Job >> In the material, swap "Given" for "Instruction" throughout the part that opens with the line containing "Given: Click the funnel icon in Filter button" and closes at the end of the material, and return only that part with everything else unchanged. Leave the pictures out of your answer.

== Extracted information ==

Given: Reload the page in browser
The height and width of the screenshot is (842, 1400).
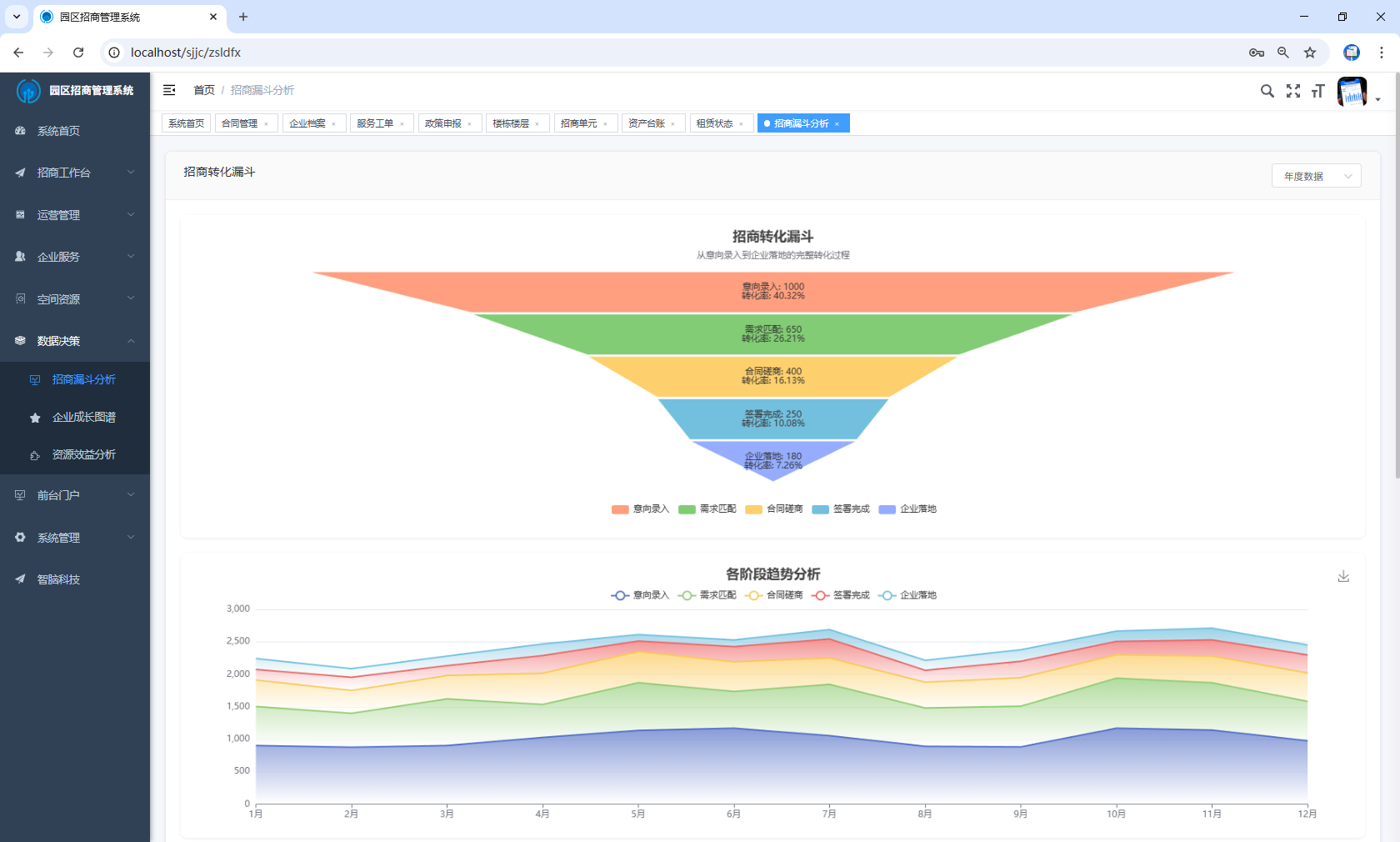Looking at the screenshot, I should 78,53.
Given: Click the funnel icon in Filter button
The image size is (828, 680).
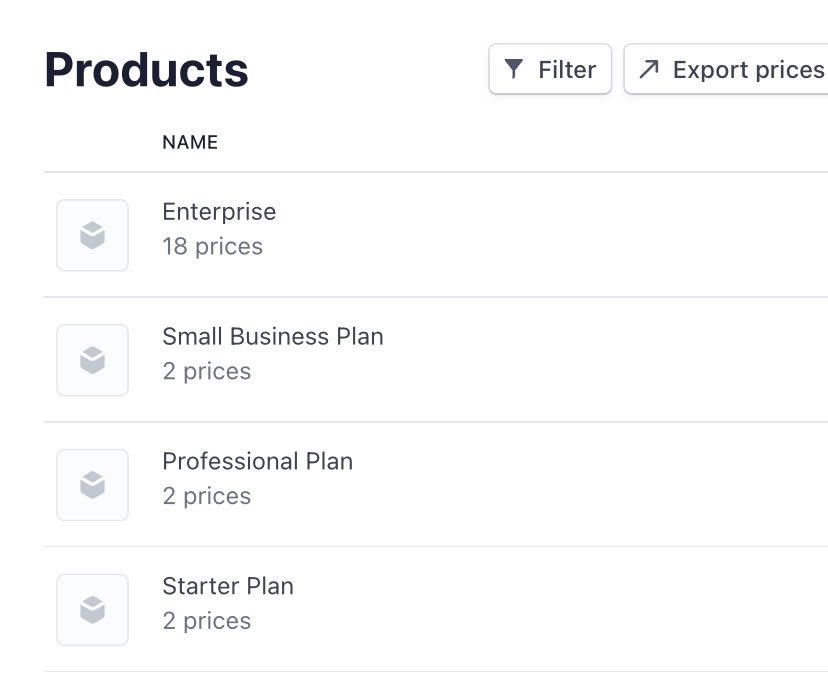Looking at the screenshot, I should click(514, 69).
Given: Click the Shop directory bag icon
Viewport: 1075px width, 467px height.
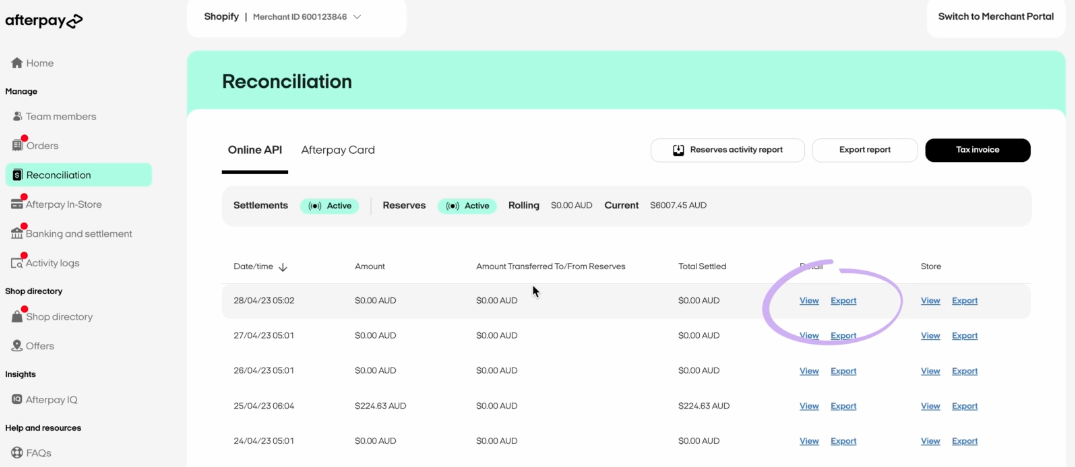Looking at the screenshot, I should 17,317.
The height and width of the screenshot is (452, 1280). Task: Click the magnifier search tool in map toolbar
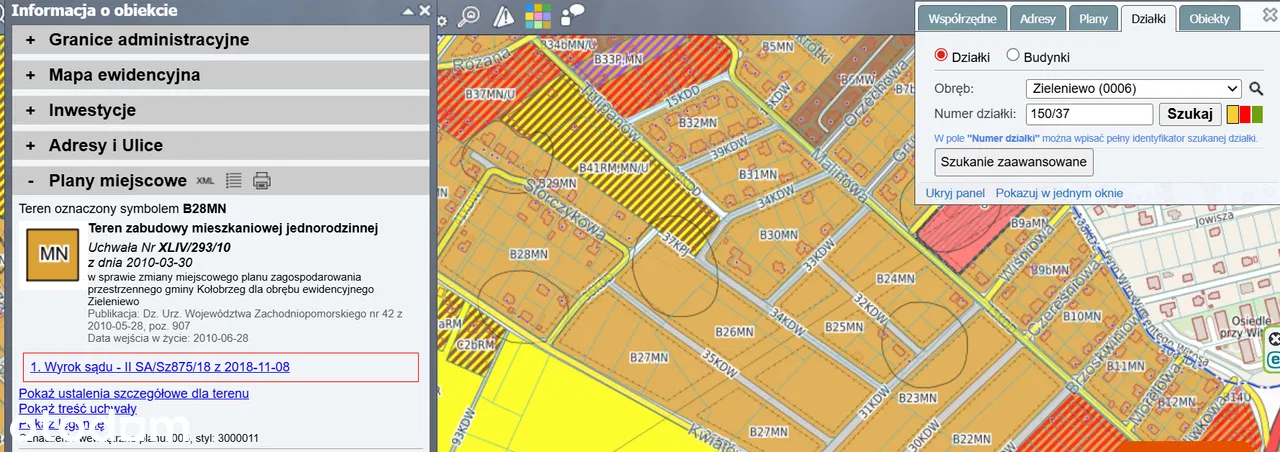pos(469,15)
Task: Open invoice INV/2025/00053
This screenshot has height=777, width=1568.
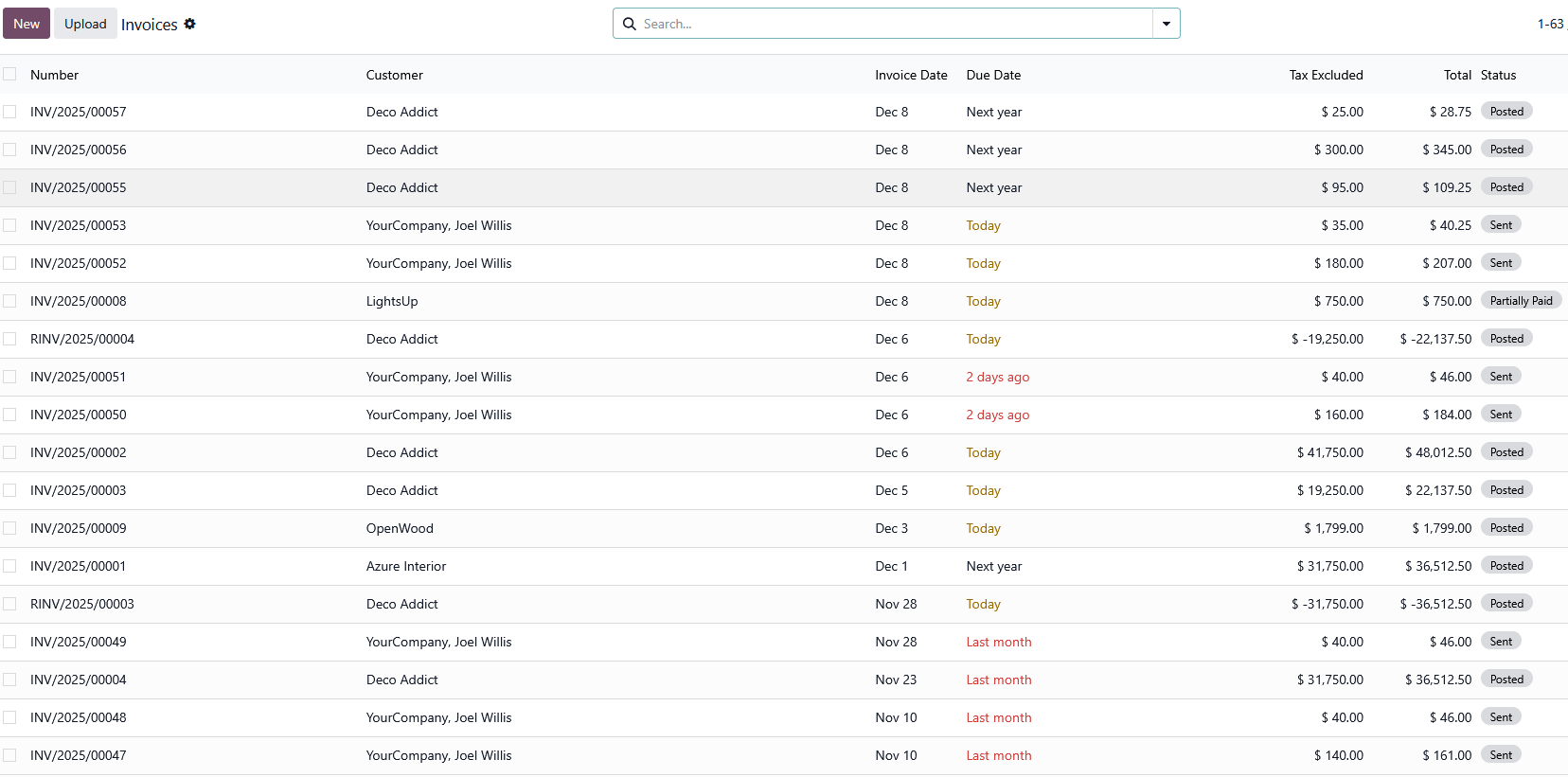Action: (79, 225)
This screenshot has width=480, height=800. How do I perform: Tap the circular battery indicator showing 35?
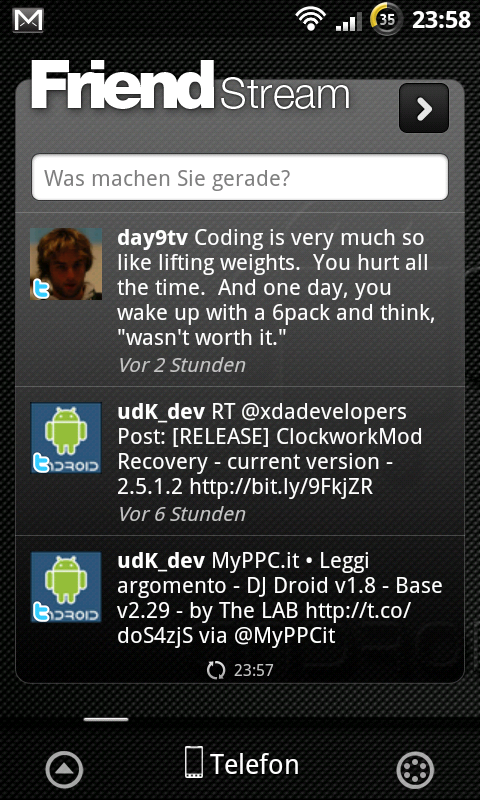click(387, 19)
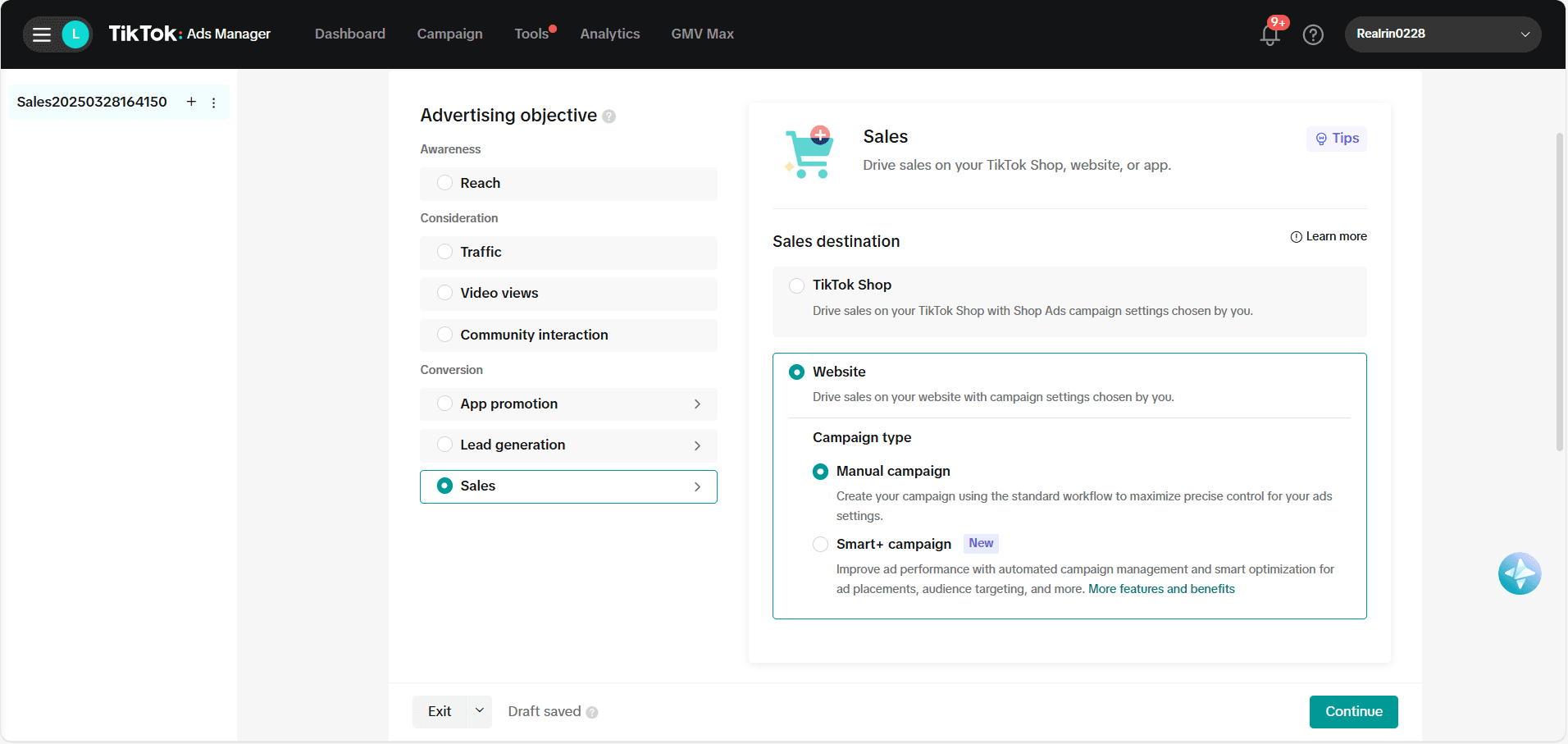Image resolution: width=1568 pixels, height=744 pixels.
Task: Click the help icon beside Draft saved
Action: pos(592,712)
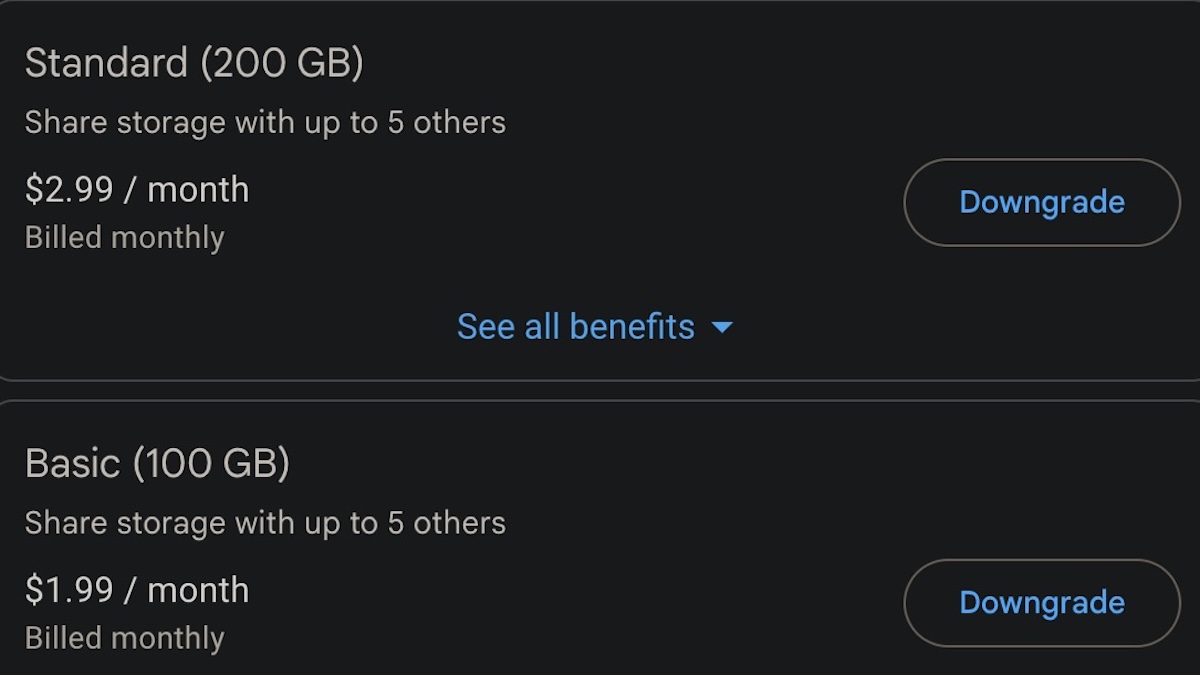Expand benefits using the dropdown arrow
This screenshot has height=675, width=1200.
[722, 327]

===

Exercise answer >>
Instruction: Click the funnel icon in Filter button
The image size is (828, 680).
Looking at the screenshot, I should click(514, 69).
Instruction: Click the Shop directory bag icon
Viewport: 1075px width, 467px height.
Looking at the screenshot, I should 17,317.
The height and width of the screenshot is (452, 1280). Task: Click the magnifier search tool in map toolbar
pos(469,15)
Task: Open invoice INV/2025/00053
This screenshot has height=777, width=1568.
Action: (79, 225)
This screenshot has width=480, height=800. How do I perform: Tap the circular battery indicator showing 35?
click(387, 19)
Image resolution: width=1568 pixels, height=744 pixels.
Task: Click the help icon beside Draft saved
Action: pos(592,712)
Expand benefits using the dropdown arrow
This screenshot has height=675, width=1200.
[722, 327]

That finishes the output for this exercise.